Pernyataan itu mencatat bahwa militer tidak menemukan kesalahan apa pun terhadap jenderal itu ketika ia melakukan tugas-tugas normalnya. Tetapi selama serangan itu ia menunjukkan kekurangan dalam merespon tepat waktu terhadap peringatan dini penggunaan kekerasan dan tindakan tanpa hukum oleh ARSA.

Meski begitu, pengumuman ini disambut negatif oleh kelompok hak asasi manusia. Mereka menginginkan sanksi ditambah dengan tindakan oleh Mahkamah Pidana Internasional untuk mengakhiri impunitas jangka panjang bagi militer Myanmar. Pengadilan pekan lalu memberi Myanmar waktu hingga 27 Juli untuk menanggapi permintaan penuntutan bahwa mereka mempertimbangkan untuk mendengarkan kasus dugaan deportasi Rohingya dari Myanmar ke Bangladesh.

"Pengunduran diri ini - disengaja atau dipaksakan - tidak mewakili pertanggungjawaban nyata atas kekejaman yang dilakukan oleh tentara dan pasukan keamanan yang diperintahkan, dalam hal ini, oleh Maung Maung Soe atau Aung Kyaw Zaw," kata Richard Weir, peneliti Myanmar untuk Human Rights Watch.

"Selain itu, belum ada pengakuan bahwa orang-orang ini bertanggung jawab atas kekejaman yang dilakukan oleh pasukan di bawah mereka, dengan tindakan kelalaian atau perintah langsung," sambung Weir.

“Para korban kekejaman ini layak mendapatkan jawaban dan mereka berhak mendapatkan beberapa ukuran keadilan. Mereka layak meminta orang-orang ini bertanggung jawab, bukan pensiun yang enak,” tukasnya.

Keputusan itu datang tak lama setelah UE dan Kanada mengumumkan sanksi terhadap Maung Maung Soe dan enam perwira militer serta perwira polisi di Myanmar. Kanada dan UE membekukan aset dan memberlakukan larang bepergian kepada ketujuh perwira tersebut yang terdiri dari lima jenderal militer, seorang jenderal perbatasan, dan seorang komanda polisi.

Kanada sebelumnya memberi sanksi kepada Maung Maung Soe pada bulan Februari di bawah tindakan yang berbeda. Pernyataan militer Myanmar tidak menyebutkan sanksi.

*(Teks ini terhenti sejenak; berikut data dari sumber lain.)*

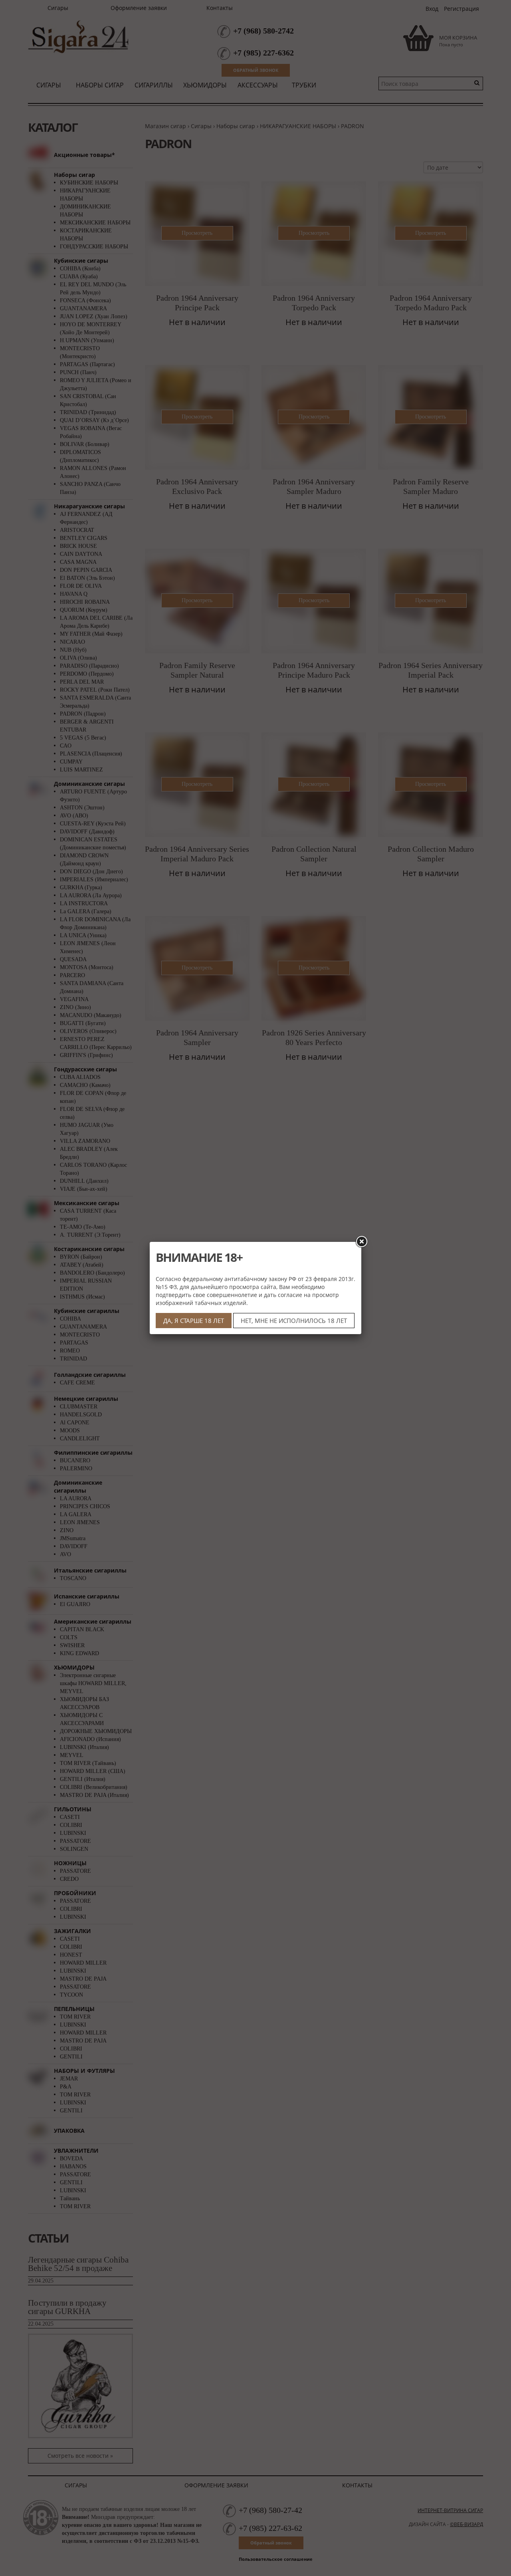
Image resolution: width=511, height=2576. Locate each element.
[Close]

“Kanada dan komunitas internasional tidak dapat diam. Ini adalah pembersihan etnis. Ini adalah kejahatan terhadap kemanusiaan," kata Menteri Luar Negeri Kanada Chrystia Freeland.

Militer Myanmar telah mempertahankan bahwa apa yang mereka sebut sebagai "operasi pembebasan" sebagai respons yang sah terhadap serangan Agustus lalu. Pernyataan ini sebagian besar telah dianut oleh pemerintah sipil Aung San Suu Kyi dan sejumlah besar orang Myanmar. 

Etnis Rohingya sangat diremehkan di Myanmar, di mana mereka dipandang sebagai imigran gelap. Kampanye ini mendukung popularitas militer, yang mundur dari pemerintahan langsung negara itu pada tahun 2011.